Heute in einem halben Jahr wählt die Schweiz ein neues Parlament. Erfahrungsgemäss beteiligt sich nicht einmal jeder zweite Wahlberechtigte.

Legende:
Wahlbeteiligungen 2015 (in Prozent) Die kantonalen Wahlen in Zürich, Luzern und Basel-Landschaft 2015 srf

In diesem Jahr waren die Stimmberechtigten in den Kantonen Baselland, Luzern und Zürich aufgerufen, ihre Volksvertreter ins Parlament und in die Regierung zu wählen. Ernüchternde Tatsache: Nur gerade jeder dritte Bürger hat von seinem Wahlrecht Gebrauch gemacht.

Im Kanton Schaffhausen beteiligen sich die Bürgerinnen und Bürger regelmässig intensiver am politischen Prozess – denn dort gilt die Stimmpflicht. Wer nicht stimmt, der zahlt. Konkret sechs Franken, wenn für die versäumte Beteiligung bei den Behörden nicht nachträglich eine Entschuldigung eingeht. So legen die Schaffhauser im Durchschnitt bei Wahlen einen Wähleranteil von über 60 Prozent hin.

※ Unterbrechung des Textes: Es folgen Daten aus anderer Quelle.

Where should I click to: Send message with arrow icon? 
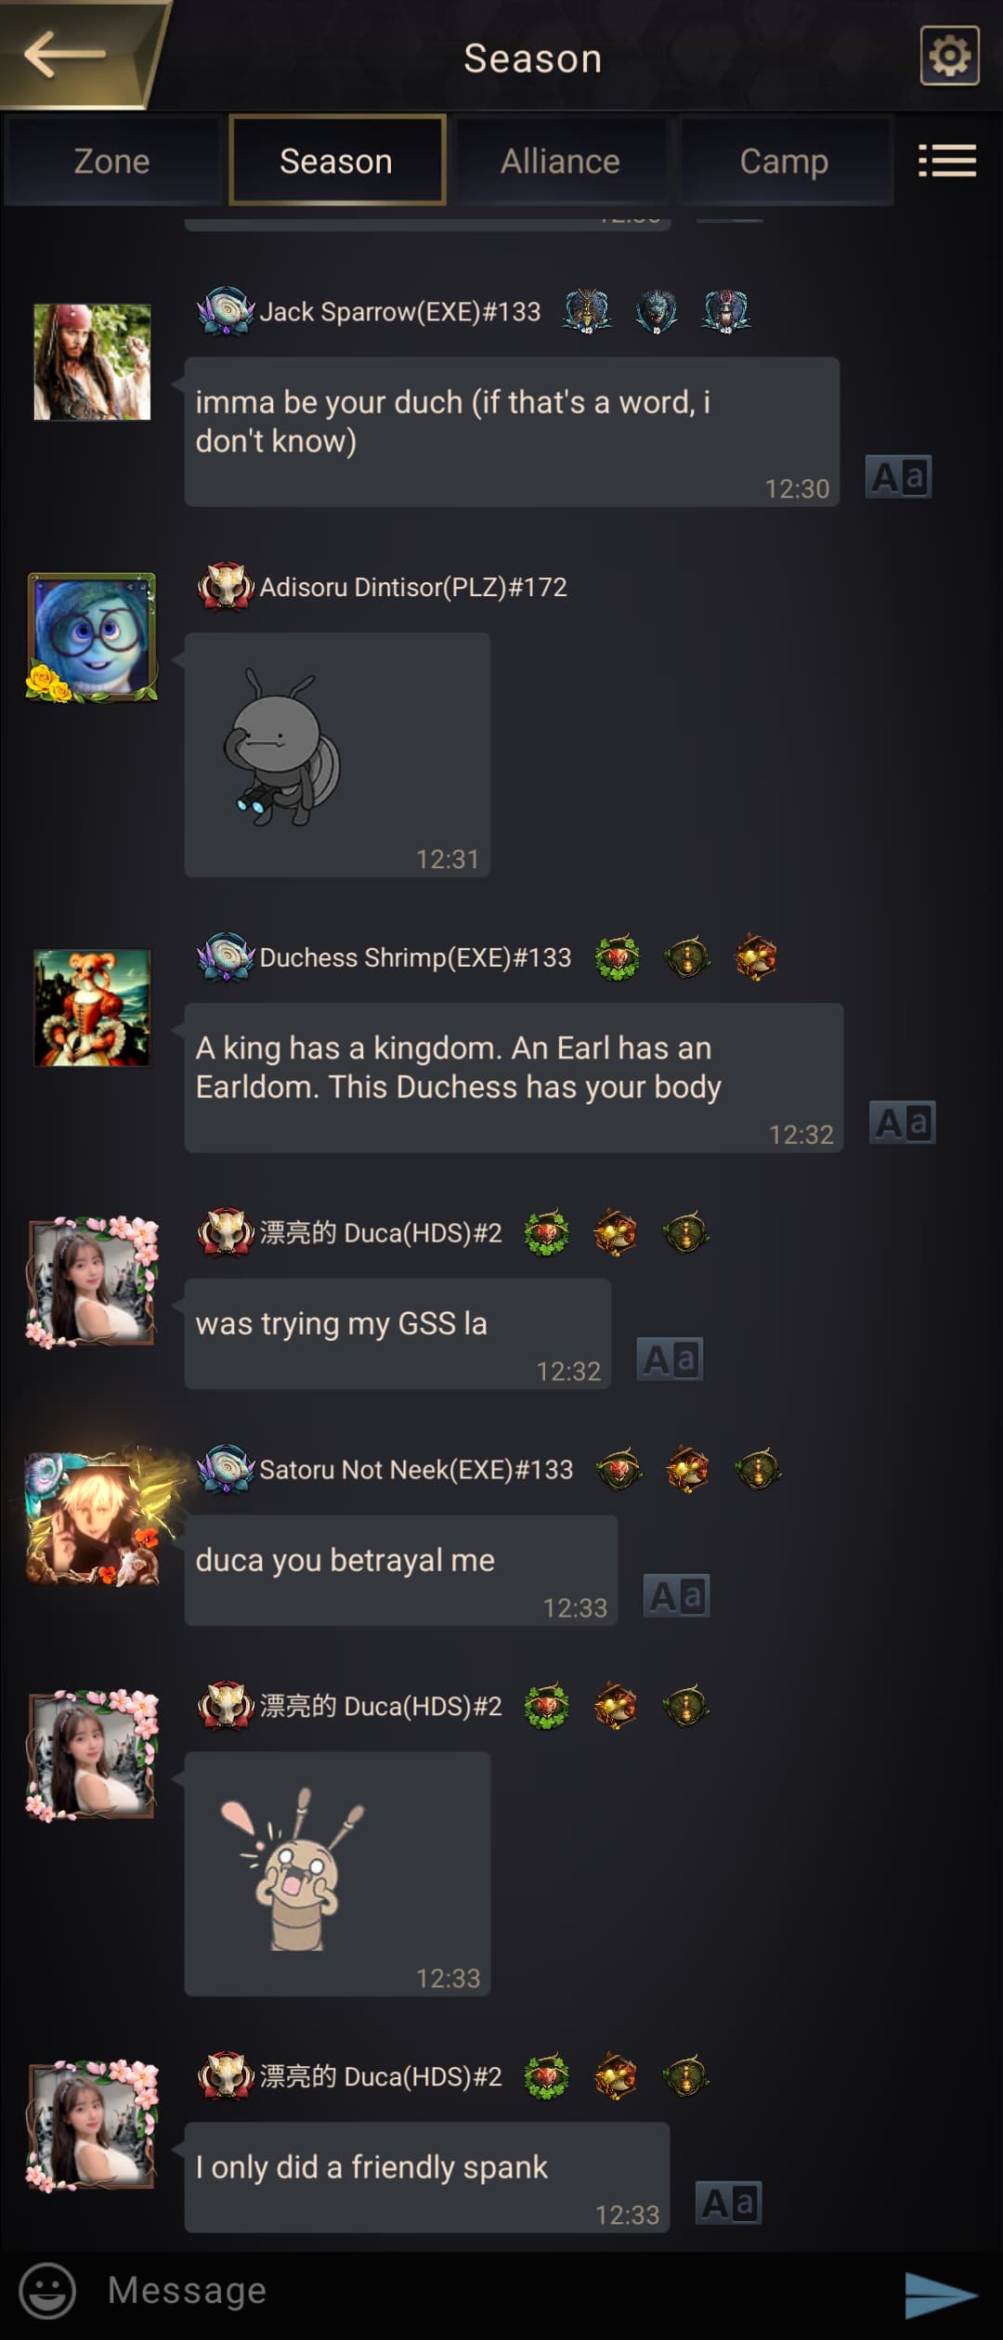(x=941, y=2294)
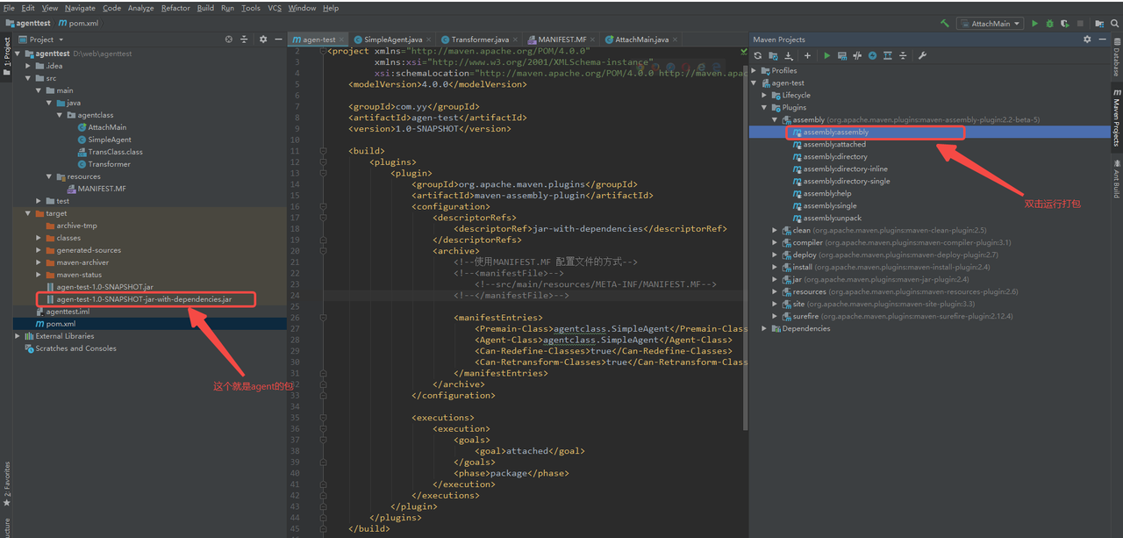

«Wir können uns nichts anderes vorstellen», sagt der Schaffhauser Kantonsweibel Markus Brütsch im Gespräch mit SRF News. Für die Mehrheit der Schaffhauserinnen und Schaffhauser sei es selbstverständlich, abzustimmen und zu wählen.

Die Schaffhauser Bevölkerung würde auf die Barrikaden gehen, wenn jemand den Stimmzwang abschaffen möchte.
Autor: Thomas HauserKantonsrat FDP/SH

Der Schaffhauser FDP-Kantonsrat Thomas Hauser mag den Stimmzwang in seinem Kanton nicht unbedingt. Er findet, die demokratischen Rechte sollten freiwillig ausgeübt werden. Aber: «Die Leute im Kanton sind sehr gut über das politische Geschehen informiert. In den Leserbriefspalten wird vor wichtigen Abstimmungen intensiv diskutiert.»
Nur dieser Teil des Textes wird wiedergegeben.